石井の本棚
夜のピクニック

夜のピクニック

恩田 陸 新潮社 2006年9月1日

感想

本屋大賞受賞作とのことで手に取ってみたのですが、予想を大きく上回る傑作でした。80キロの夜通し歩行という設定だけを見ると、青春の爽やかさや友情の絆を描いた学園小説なのかと思いました。しかし読み始めると、その枠を軽々と超えている奥深さに引き込まれます。 主人公の貴子が胸に秘めた誓いと、彼女が歩行祭で何を求めているのかという緊張感が物語全体を貫いており、進むにつれてその背景が徐々に明かされていく構成が見事です。登場人物たちの会話が自然で、言葉の端々から高校生活の複雑な心理模様が浮かび上がってくる。
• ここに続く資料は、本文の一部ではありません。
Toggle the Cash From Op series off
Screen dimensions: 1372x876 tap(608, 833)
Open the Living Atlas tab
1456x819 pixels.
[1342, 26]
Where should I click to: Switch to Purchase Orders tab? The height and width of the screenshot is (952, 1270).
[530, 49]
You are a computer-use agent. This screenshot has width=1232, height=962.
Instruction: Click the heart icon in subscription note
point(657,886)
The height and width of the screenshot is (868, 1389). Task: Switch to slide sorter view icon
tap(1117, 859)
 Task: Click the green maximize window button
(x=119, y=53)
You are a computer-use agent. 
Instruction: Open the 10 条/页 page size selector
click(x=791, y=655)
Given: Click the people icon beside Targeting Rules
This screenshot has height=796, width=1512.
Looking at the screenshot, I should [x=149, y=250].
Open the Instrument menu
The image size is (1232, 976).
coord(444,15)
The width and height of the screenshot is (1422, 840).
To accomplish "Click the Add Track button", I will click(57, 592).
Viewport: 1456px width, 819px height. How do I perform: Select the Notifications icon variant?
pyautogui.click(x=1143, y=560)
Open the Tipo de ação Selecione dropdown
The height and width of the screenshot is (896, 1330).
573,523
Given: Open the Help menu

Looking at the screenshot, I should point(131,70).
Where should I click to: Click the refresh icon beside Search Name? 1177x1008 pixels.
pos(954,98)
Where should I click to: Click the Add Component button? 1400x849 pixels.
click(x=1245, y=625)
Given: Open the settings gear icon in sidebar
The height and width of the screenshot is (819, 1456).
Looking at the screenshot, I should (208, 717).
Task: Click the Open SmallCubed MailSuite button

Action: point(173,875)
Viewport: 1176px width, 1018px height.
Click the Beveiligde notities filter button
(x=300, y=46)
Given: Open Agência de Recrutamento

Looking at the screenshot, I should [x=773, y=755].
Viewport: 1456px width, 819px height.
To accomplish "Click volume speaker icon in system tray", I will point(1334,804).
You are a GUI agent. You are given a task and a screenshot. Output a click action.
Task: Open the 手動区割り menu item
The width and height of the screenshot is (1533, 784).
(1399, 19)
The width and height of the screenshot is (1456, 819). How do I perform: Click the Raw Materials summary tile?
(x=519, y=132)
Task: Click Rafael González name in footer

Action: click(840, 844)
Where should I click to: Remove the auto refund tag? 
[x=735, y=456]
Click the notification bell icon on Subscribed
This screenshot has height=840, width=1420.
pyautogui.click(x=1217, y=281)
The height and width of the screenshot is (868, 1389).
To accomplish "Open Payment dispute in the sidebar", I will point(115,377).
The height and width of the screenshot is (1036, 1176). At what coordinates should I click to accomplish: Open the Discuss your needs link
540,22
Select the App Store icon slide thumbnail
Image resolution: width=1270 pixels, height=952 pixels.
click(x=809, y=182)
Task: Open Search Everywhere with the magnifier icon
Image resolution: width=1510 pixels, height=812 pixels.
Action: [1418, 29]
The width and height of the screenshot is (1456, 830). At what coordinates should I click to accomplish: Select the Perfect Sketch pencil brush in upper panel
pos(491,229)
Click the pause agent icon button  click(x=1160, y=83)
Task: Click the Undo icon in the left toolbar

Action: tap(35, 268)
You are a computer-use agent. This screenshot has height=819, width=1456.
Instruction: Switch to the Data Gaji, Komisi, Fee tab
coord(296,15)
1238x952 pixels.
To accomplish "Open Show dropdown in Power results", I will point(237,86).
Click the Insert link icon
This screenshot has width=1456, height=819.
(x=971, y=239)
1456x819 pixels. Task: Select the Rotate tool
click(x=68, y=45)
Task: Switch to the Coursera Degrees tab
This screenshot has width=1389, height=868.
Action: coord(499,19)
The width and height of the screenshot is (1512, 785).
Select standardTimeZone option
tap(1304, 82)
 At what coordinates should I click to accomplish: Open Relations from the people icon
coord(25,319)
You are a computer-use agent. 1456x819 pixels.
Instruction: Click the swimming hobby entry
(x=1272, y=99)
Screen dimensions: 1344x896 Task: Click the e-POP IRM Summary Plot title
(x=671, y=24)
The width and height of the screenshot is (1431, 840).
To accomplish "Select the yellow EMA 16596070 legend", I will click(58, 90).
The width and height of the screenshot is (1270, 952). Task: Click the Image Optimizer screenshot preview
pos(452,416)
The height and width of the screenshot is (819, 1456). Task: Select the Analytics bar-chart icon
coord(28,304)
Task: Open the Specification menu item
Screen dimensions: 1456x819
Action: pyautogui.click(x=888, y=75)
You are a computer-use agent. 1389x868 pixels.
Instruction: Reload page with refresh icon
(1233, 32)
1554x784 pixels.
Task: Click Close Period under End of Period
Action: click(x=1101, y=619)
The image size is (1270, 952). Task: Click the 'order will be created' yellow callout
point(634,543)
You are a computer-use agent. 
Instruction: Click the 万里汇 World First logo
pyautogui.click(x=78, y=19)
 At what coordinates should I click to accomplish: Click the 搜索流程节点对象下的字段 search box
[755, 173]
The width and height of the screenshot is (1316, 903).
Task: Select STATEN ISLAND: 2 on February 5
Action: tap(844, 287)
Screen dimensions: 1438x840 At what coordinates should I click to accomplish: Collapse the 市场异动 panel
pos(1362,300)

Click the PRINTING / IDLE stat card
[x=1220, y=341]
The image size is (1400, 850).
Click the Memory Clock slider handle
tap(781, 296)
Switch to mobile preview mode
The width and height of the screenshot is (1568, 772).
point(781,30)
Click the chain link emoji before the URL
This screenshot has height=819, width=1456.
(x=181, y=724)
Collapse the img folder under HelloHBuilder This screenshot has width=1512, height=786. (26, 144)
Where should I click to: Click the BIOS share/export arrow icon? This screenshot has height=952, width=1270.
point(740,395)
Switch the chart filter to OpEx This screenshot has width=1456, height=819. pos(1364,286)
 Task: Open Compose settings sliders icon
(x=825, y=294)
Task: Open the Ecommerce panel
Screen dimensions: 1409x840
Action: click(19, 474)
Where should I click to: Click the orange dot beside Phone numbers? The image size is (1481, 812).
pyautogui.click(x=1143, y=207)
何気ない日常の積み重ねや、友人関係の微妙なズレ、未来への漠然とした不安など、あの時期特有の感情が的確に描かれていて、技術的に優れた作品だと感じます。 エンジニアという仕事をしていると、分析的に物語を読む癖がついてしまいますが、この作品は構成の精密さと人間描写の温かさが両立している稀有な小説です。大人になった今だからこそ、高校時代に感じていた感情の複雑さが改めて理解できました。